Within these memories of unique collaborations and musical firsts are the faces of the incredible young people I have met. Over the years I have met many young people with cancer and like Teenage Cancer Trust, I believe that they shouldn’t have to stop being teenagers just because they have this disease. They have helped me understand that they are young people first – cancer patients second and I am always struck by their enthusiasm, positivism and their lust for life.”
Talking about the charity, Roger said: “At a time when your body is changing, your social life is everything and you’re still trying to figure out who you are, getting cancer can seem like an impossible blow to take. But thanks to Teenage Cancer Trust, thousands of teenagers are taking it, and coming out fighting.
“I hope that our fans will really get behind Who Cares and do their bit to make a difference to young people living with cancer. Your support will help Teenage Cancer Trust to build enough specialist units so that by 2012 every single teenager will be treated on one, giving them the very best chance of a positive outcome. Let’s show them Who Cares!”
If you want to make a donation to Teenage Cancer Trust, you can do so online, by clicking here. You can see what other Who fans have donated and the messages of support they’ve left. You can also text to donate. Please text TEEN to 70300. Texts cost £3 and your standard message rate. 100% of your donation goes to Teenage Cancer Trust.
The Double O Charity was started by The Who in 1976 to help Erin Pizzey fund her Chiswick Women’s Refuges. It then became the first concert fundraiser for Nordoff-Robbins. In 1983 Pete Townshend took over Double O and performed concerts to support a large number of drug rehab charities, the Prince’s Trust and Rock Against Racism, and a one-off show at London’s Dominion Theatre – The Snowball Revue – to further fund Pizzey’s work.
The Charity runs under Townshend’s initiative as a private dispersal charity focussed more than ever on ‘survival’ from drug and alcohol damage, domestic violence, sexual abuse, music education, emergency relief for International disasters, and young people’s prison reform. It has dispersed over £4,000,000 since inception from Townshend and Who-related activities
From 1989 onwards the funds dispersed by Double O increased considerably because The Who reconvened for an anniversary tour, generating several million dollars for children’s charities throughout the U.K. and U.S. in 1989 alone. The Double O Charity has a history of working both with individuals and large treatment programmes via a team of sponsored and volunteer qualified helpers.
The Who as a group have always responded quickly to charitable crises. From giving their performance to worthy causes such as Live Aid and Live 8 and Concert for New York, to Roger and Pete’s direct involvement in fundraising through their respective trustee roles in The Teenage Cancer Trust and The Double O Charity.

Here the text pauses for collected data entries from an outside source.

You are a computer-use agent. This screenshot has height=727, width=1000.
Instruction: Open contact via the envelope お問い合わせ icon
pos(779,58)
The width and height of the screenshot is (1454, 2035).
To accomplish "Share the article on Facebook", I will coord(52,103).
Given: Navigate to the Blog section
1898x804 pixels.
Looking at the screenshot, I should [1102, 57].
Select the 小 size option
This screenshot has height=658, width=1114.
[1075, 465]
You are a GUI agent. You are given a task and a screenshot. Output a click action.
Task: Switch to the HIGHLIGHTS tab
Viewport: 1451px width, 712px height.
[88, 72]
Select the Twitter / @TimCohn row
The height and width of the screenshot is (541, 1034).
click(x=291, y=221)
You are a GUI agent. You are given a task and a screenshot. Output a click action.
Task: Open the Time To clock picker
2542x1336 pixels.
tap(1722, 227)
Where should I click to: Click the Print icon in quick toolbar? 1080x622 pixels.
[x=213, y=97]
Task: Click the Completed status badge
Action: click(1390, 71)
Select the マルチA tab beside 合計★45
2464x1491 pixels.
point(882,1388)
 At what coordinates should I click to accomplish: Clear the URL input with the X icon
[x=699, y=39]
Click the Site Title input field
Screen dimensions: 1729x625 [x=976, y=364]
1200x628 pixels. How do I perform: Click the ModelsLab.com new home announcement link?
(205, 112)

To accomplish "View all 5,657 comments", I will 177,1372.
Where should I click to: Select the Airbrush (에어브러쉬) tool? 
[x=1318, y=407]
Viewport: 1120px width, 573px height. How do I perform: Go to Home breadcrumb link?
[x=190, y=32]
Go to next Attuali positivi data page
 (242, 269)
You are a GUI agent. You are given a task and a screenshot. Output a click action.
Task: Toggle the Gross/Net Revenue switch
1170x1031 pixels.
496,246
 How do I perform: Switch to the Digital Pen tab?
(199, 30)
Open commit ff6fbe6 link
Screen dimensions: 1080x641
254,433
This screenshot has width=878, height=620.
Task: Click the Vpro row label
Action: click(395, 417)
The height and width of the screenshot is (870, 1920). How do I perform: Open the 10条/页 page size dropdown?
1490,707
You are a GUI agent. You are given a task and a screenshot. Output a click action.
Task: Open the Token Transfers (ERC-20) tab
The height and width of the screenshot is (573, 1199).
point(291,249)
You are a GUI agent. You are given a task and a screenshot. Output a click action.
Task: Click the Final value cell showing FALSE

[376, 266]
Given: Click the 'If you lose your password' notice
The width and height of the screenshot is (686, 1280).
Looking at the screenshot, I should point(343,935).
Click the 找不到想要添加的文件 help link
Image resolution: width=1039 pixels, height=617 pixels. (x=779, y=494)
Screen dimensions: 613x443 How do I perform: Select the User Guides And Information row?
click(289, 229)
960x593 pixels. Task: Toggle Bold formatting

In recent years the band has helped Teenage Cancer Trust raise close to £3,000,000 to provide cancer wards and screening units for young people. In 2000, Double O held a charity Internet auction and donated £300,000 to Oxfam for their Mozambique Earthquake appeal. In 2005, The Who appeared in New York raising funds for Double O as part of a Four Seasons of Hope event (to benefit children in need), which was sponsored by Samsung.
They have since performed at charity concerts for Killing Cancer in London to Teen Cancer America and the “Sandy” Relief Concert in the USA.
Since 2002, many of the Who tours have been recorded, and live CDs of the shows have been sold as part of its Encore series. The net proceeds have gone to Double O and Teenage Cancer Trust – totalling over £1,000,000.
The work continues, to enable Double O to maintain continuity in its support of worthy charitable causes during these challenging economic times.